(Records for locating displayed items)
►
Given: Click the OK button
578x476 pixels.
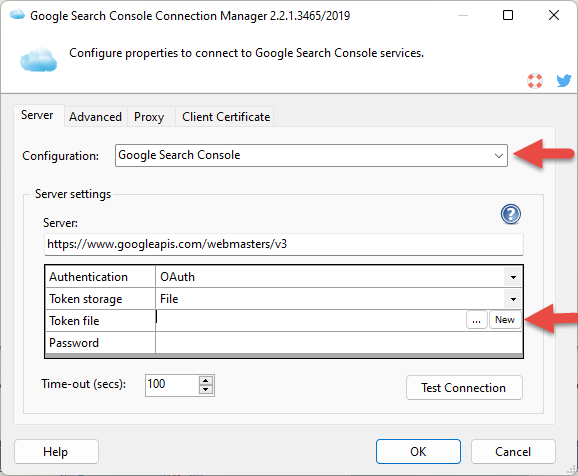Looking at the screenshot, I should pos(418,451).
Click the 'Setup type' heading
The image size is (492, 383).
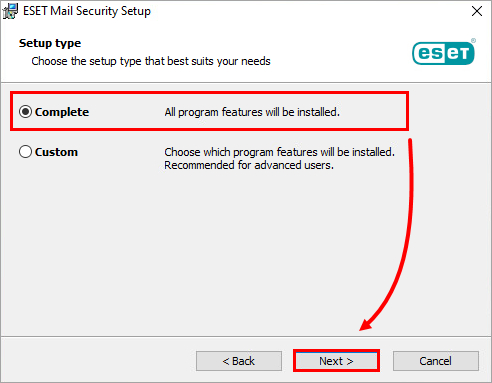(x=50, y=43)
◄
## What to produce:
Rewrite the material above as a numbered list with one line per item, omitting blank lines. Leave the pictures out of the answer.

## Reply:
1. Given: Click the OK button
2. 578x476 pixels.
3. Looking at the screenshot, I should pos(418,451).
4. Click the 'Setup type' heading
5. The image size is (492, 383).
6. (x=50, y=43)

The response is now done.